La plupart des entreprises souhaitent collaborer avec un partenaire capable d’assurer la protection de leur datacenter quel que soit l’environnement – physique, virtuel et hybride – en déployant des solutions de sécurité dédiées. Cela permet d’optimiser la protection et la mise en conformité tout en réduisant les impacts sur la performance. L’approche la plus globale couvre chaque aspect, de l’analyse du conteneur en amont du runtime jusqu’à la protection automatisée des charges de travail dynamiques. A travers cette configuration, les entreprises peuvent enfin commencer à déployer une stratégie de sécurité qui soit intégrée dès le départ et fondée sur les meilleures pratiques tout en étant soutenu par une approche DevSecOps.

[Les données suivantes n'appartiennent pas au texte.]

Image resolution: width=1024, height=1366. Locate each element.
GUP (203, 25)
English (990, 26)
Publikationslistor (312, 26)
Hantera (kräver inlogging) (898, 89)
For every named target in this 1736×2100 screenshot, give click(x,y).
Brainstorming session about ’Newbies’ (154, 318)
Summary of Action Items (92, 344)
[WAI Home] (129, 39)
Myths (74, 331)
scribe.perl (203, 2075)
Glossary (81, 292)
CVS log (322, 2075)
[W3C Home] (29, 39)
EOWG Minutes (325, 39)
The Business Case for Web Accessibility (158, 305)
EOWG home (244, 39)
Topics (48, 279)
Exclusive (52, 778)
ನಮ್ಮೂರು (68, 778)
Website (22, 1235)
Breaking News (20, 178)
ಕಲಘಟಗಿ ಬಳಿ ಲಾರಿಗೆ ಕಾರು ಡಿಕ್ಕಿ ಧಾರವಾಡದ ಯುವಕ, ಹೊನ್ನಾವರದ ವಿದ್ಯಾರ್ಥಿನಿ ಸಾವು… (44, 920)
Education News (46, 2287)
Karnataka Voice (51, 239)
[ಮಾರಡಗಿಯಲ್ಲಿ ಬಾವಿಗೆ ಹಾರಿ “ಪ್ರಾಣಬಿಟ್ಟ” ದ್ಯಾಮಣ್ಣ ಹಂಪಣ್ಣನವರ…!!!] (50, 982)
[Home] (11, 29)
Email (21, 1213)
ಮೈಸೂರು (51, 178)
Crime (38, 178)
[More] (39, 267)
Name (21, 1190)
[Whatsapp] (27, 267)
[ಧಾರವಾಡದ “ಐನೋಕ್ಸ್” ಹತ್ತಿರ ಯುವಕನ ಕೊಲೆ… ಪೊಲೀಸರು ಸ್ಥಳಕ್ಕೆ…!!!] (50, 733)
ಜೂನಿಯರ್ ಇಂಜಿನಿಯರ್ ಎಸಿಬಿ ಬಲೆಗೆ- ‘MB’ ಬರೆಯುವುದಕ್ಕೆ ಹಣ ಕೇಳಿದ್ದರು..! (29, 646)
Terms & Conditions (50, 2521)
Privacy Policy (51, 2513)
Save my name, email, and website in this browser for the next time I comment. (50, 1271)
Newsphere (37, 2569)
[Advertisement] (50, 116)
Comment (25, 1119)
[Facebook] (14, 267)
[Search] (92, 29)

Enfin, il est important de concevoir la sécurité de façon proactive et non réactive. Il est nécessaire d’investir dans des outils de détection de menaces permettant d’analyser précisément les flux de trafic au sein du datacenter pour mieux déceler les signes avant-coureurs d’activités suspicieuses. Les plans de réaction aux incidents devront être testés en profondeur et constamment mis à jour. Mais surtout, il faut garder à l’esprit qu’une bonne stratégie de sécurité informatique n’est pas une fin en soi, mais un processus continu.